[Supplied records start]

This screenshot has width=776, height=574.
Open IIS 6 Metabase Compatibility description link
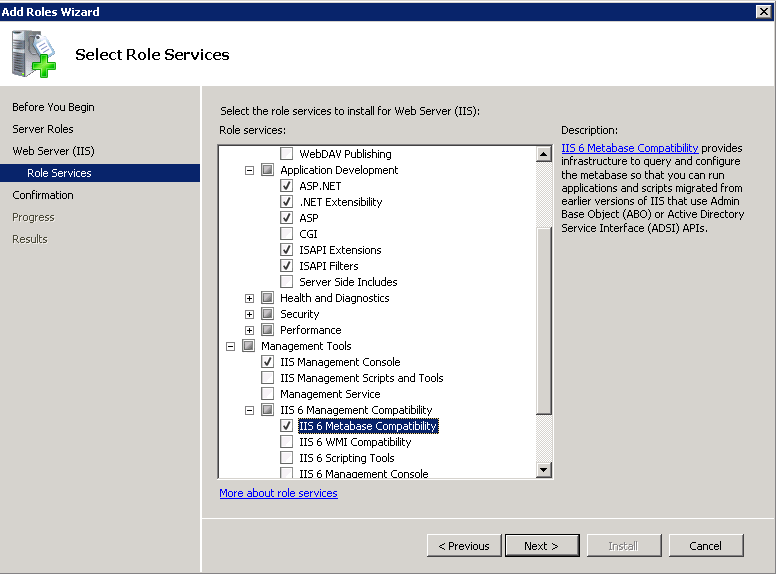coord(629,148)
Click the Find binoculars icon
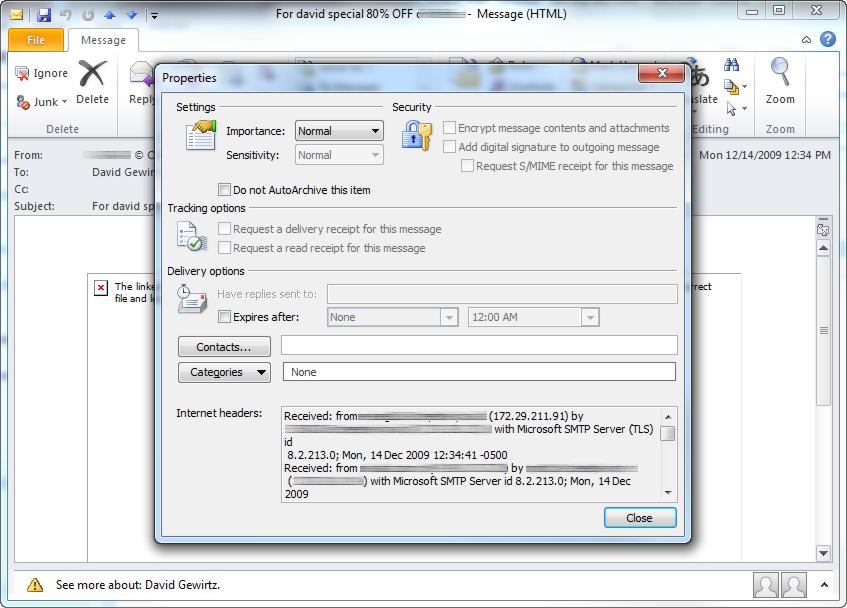This screenshot has width=847, height=608. [731, 65]
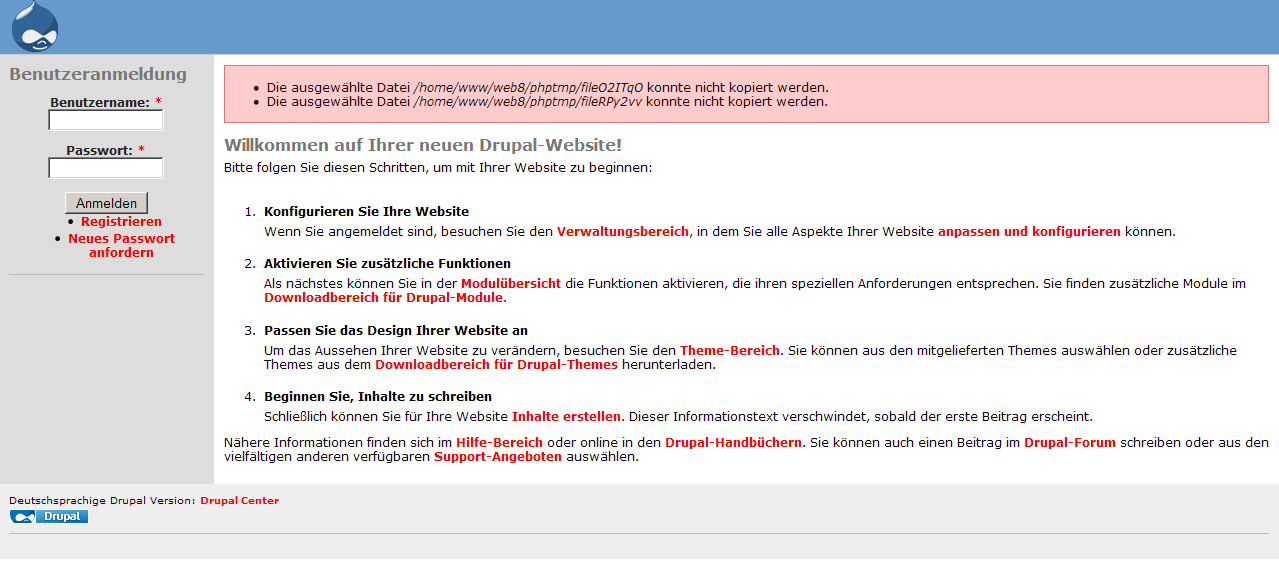Visit Downloadbereich für Drupal-Module link
Image resolution: width=1279 pixels, height=561 pixels.
(x=384, y=297)
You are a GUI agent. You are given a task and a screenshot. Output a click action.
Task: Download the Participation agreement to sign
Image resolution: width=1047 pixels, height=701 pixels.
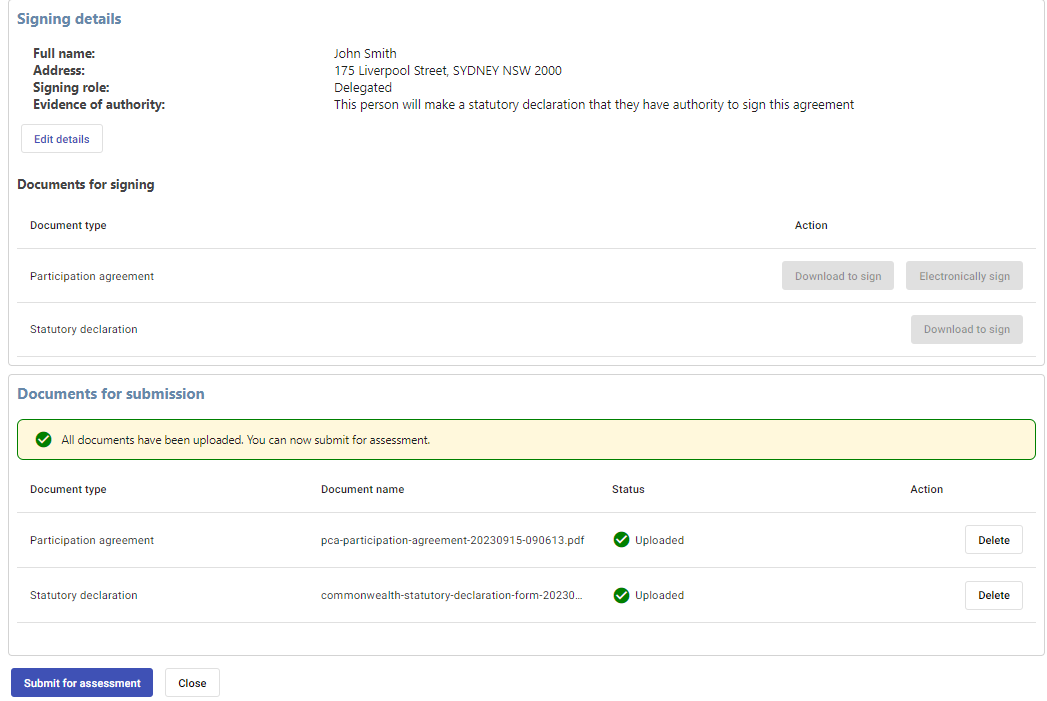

[Supplied records end]

→ Requirements: Copy every line of the rows above word for word, leaving out the pictures.

→ Full answer:
This screenshot has width=776, height=574.
Open IIS 6 Metabase Compatibility description link
coord(629,148)
Click the Find binoculars icon
This screenshot has width=847, height=608. [731, 65]
Visit Downloadbereich für Drupal-Module link
Image resolution: width=1279 pixels, height=561 pixels.
(x=384, y=297)
You are a GUI agent. You are given a task and a screenshot. Output a click action.
Task: Download the Participation agreement to sign
Image resolution: width=1047 pixels, height=701 pixels.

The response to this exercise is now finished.